Les facteurs de prédisposition ou de risque

  • L’âge : la sclérose en plaques apparait généralement entre 25 et 40 ans.
  • Le sexe : les femmes sont deux fois plus prédisposées à la maladie.
  • Le terrain familial : la présence de personnes atteintes de sclérose en plaques dans la généalogie augmente le risque.
  • Les infections : certains agents viraux tels que ; le virus de la rougeole, l’herpès 6 (HHV-6), le virus d’Epstein-Barr (VEB), pourraient avoir un impact sur l’apparition de la maladie.
  • L’origine ethnique : les individus de type caucasiens sont plus susceptibles de développer la maladie que les personnes d’origine Africaine ou Asiatique.
  • Le climat : les personnes vivant dans les zones au climat tempéré (Europe, Etats-Unis, Canada) semblent plus touchées.
  • Les maladies auto-immunes : certaines maladies auto-immunes telles que le diabète de type 1, les maladies inflammatoires chroniques de l’intestin.

Facteurs déclencheurs

  • Le stress
  • Le tabac
  • La chaleur
  • Les médicaments
  • Le manque de sommeil
  • Les infections

L’exposition au soleil et le taux de vitamine D semblent avoir un effet protecteur vis-à-vis de la sclérose en plaques.

Diagnostic et premiers symptômes d’une sclérose en plaques

Des engourdissements

Des engourdissements (ou une absence de sensation dans différentes parties du corps) sont régulièrement l’une des premières manifestations qui amènent un individu à consulter un médecin. Les engourdissements peuvent se produire dans le visage, le corps ou les bras et les jambes. Il peut en résulter des difficultés lors des déplacements.

Des picotements

Des picotements accompagnent souvent un engourdissement. Comme différents effets secondaires de la SEP, ceci est une conséquence des nerfs lésés qui envoient des signaux altérés aux diverses parties du corps.

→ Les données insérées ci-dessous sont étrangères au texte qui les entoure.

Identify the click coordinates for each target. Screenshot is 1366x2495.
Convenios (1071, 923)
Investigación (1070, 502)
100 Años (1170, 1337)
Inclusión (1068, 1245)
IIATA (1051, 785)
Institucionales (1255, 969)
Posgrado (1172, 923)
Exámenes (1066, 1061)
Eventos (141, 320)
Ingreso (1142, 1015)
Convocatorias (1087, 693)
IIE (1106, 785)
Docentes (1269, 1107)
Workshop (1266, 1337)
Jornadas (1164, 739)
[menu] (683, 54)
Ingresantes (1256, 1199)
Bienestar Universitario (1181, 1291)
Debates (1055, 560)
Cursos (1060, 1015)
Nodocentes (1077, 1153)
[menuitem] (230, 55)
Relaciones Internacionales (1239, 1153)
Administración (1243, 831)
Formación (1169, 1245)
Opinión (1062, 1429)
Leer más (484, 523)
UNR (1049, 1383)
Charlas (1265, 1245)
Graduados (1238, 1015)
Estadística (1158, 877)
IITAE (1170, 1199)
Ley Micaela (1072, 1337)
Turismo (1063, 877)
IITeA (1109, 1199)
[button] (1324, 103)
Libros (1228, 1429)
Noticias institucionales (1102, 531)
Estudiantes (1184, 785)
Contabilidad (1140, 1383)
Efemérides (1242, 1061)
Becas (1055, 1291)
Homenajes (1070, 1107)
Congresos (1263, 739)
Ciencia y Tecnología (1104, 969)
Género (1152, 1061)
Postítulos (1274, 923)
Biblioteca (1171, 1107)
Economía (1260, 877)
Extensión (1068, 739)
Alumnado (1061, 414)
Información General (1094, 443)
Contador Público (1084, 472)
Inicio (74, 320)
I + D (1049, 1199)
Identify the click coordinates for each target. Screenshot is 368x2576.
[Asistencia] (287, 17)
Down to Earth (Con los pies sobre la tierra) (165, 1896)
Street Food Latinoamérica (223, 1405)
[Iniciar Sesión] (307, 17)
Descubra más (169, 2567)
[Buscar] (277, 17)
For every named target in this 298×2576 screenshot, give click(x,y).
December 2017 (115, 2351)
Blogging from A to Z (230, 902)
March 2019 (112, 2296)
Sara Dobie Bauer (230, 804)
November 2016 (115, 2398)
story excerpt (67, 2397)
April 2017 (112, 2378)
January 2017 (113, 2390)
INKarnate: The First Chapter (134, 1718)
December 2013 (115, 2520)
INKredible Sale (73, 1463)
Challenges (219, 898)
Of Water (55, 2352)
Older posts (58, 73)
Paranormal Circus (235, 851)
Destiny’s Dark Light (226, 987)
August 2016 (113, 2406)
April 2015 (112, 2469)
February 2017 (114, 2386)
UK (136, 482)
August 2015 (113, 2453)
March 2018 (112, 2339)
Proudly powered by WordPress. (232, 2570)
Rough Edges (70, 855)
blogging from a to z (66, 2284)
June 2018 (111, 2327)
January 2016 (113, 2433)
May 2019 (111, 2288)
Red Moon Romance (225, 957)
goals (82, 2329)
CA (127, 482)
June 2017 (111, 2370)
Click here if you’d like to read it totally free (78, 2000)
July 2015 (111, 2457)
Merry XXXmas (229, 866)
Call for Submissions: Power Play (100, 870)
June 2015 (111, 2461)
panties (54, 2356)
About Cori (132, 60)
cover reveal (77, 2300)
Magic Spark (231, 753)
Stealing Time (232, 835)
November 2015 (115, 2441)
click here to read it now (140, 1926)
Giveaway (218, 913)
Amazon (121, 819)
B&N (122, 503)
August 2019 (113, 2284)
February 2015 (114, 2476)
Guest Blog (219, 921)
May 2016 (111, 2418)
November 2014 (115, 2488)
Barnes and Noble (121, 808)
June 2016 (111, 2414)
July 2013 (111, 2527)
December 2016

Les individus pourraient également éprouver quelque chose comme une étreinte, comme si une bande élastique serrait autour de la poitrine, pouvant même rendre la respiration difficile.

Des problèmes d’équilibre et de coordination

Les sujets peuvent déclarer qu’ils se sentent brusquement faibles dans un membre. Ils peuvent aussi éprouver des problèmes de préhension, les objets qu’ils tiennent dans leur main leur glissent des doigts. Le cervelet peut aussi être la cible d’attaques du système immunitaire, dans ce cas, la personne peut expérimenter des problèmes d’équilibre et être plus enclin à tomber.

De la spasticité

La spasticité peut impliquer à la fois la rigidité ainsi que des contractions musculaires involontaires. C’est un symptôme commun de la SEP, il est  commun au niveau des jambes et peut se manifester par une légère sensation d’oppression dans les muscles ou de douleur plus sévère.

Dans les cas extrêmes, la spasticité peut entraîner la déformation du corps d’une personne. Presque comme s’ils étaient repliés comme un bretzel. Le symptôme va souvent de pair avec la faiblesse des membres ou d’autres parties du corps.

Des problèmes de visions

Comme les engourdissements, les problèmes de vision figurent parmi les premières manifestations les plus connues provoquant la consultation d’un spécialiste. L’individu peut expérimenter une vision double (diplopie), des douleurs oculaires, une vision brouillée, ou un scotome « point noir ».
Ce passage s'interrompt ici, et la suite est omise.